Take the data below and copy exactly the lines starting at the one with "Cloudera Developers (413, 62)" and finishing at the one with "Announcements (188, 62)", both included.

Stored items
::::::::

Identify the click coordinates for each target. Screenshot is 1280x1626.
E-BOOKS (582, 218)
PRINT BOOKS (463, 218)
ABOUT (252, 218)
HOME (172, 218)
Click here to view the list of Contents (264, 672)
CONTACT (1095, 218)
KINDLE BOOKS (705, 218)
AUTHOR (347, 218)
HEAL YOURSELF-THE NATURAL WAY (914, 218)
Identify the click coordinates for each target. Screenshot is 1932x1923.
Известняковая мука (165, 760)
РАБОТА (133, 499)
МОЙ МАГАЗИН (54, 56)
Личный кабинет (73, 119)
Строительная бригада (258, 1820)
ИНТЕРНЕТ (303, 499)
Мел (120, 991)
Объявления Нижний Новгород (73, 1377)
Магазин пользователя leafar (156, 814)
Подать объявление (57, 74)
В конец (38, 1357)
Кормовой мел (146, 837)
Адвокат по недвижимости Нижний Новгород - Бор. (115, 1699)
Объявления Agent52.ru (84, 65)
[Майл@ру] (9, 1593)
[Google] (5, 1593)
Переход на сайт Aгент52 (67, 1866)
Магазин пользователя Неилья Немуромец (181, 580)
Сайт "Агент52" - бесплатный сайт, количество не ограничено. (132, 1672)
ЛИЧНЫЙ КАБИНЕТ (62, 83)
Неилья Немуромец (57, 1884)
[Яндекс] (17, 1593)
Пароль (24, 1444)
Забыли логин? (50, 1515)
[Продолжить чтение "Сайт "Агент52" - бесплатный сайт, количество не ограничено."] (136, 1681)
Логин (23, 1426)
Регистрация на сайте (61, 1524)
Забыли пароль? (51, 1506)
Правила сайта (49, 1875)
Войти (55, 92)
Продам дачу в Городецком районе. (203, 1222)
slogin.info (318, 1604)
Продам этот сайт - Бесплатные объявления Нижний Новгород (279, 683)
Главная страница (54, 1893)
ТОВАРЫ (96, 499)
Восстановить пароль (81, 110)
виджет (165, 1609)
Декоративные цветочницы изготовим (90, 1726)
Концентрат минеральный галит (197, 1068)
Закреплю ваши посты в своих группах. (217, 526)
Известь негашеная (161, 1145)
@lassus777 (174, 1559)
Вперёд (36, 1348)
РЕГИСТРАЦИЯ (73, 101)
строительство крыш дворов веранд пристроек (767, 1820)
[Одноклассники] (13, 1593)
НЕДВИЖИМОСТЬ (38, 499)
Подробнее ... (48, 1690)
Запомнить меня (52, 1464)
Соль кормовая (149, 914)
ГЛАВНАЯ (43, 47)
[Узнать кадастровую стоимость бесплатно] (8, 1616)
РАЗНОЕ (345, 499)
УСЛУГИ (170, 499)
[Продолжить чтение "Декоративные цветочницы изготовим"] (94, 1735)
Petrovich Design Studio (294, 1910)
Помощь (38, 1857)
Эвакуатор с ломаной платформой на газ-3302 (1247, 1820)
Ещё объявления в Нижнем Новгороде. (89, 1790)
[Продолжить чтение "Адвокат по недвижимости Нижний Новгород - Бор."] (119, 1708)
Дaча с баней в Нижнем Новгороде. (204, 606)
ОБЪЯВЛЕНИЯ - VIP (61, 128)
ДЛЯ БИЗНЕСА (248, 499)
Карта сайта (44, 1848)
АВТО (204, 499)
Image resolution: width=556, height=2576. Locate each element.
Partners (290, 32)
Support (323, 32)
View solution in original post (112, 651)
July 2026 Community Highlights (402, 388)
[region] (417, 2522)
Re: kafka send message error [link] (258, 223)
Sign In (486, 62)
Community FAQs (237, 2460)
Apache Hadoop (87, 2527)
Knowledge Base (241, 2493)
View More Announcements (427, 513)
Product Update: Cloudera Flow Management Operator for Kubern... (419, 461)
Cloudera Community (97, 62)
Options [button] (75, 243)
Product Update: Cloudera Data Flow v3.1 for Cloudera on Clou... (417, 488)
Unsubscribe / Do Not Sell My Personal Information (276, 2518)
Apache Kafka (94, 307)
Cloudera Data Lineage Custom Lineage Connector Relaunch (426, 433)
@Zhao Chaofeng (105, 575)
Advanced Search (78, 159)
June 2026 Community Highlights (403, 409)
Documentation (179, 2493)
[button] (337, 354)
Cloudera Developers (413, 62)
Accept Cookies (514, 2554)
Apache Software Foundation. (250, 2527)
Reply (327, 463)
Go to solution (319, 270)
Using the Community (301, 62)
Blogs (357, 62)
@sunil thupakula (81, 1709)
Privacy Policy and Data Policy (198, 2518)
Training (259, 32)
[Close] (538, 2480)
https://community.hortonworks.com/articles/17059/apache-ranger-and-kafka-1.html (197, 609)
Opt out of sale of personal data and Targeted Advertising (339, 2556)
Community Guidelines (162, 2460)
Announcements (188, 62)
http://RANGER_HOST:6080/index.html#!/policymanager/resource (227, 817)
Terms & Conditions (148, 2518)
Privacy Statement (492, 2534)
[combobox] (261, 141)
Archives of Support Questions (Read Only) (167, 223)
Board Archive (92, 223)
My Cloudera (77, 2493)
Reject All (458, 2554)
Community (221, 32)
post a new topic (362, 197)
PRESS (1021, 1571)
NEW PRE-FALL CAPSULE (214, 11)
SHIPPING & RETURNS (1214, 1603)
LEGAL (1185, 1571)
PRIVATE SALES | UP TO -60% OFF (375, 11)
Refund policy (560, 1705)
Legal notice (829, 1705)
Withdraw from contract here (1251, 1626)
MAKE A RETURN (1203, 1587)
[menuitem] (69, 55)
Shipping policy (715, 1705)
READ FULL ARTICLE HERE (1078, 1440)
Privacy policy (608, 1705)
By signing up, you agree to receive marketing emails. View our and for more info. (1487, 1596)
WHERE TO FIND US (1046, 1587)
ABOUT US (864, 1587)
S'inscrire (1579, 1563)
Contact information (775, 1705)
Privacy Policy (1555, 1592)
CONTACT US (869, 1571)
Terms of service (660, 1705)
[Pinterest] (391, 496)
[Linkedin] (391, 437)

::::::::

§ Reply to the task:
Cloudera Developers (413, 62)
Accept Cookies (514, 2554)
Apache Software Foundation. (250, 2527)
Reply (327, 463)
Go to solution (319, 270)
Using the Community (301, 62)
Blogs (357, 62)
@sunil thupakula (81, 1709)
Privacy Policy and Data Policy (198, 2518)
Training (259, 32)
[Close] (538, 2480)
https://community.hortonworks.com/articles/17059/apache-ranger-and-kafka-1.html (197, 609)
Opt out of sale of personal data and Targeted Advertising (339, 2556)
Community Guidelines (162, 2460)
Announcements (188, 62)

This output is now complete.